Data to examine section start

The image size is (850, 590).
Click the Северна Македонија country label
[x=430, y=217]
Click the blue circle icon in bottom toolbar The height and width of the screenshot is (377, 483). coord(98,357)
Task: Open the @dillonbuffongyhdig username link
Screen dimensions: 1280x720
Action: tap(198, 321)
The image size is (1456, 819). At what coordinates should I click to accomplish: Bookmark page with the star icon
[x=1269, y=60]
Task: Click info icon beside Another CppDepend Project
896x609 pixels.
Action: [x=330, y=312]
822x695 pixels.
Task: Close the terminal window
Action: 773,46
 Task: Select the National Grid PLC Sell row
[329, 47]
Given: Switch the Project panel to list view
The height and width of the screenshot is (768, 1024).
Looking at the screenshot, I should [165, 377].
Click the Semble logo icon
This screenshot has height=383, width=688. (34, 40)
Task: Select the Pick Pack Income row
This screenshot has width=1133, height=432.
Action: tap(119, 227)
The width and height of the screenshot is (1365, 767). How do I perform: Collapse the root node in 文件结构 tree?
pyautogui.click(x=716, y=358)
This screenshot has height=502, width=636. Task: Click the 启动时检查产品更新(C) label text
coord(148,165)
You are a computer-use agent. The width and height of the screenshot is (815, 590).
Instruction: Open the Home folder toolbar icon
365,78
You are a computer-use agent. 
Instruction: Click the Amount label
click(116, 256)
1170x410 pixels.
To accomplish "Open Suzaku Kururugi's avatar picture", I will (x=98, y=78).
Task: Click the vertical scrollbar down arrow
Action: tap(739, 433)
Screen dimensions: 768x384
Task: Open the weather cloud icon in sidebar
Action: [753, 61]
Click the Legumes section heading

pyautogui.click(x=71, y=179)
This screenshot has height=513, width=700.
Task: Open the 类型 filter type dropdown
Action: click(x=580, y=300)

Data to examine section end

The lines above that hold the word "Project" are the ones to copy.

*Exercise response*.
Task: Click info icon beside Another CppDepend Project
Given: Switch the Project panel to list view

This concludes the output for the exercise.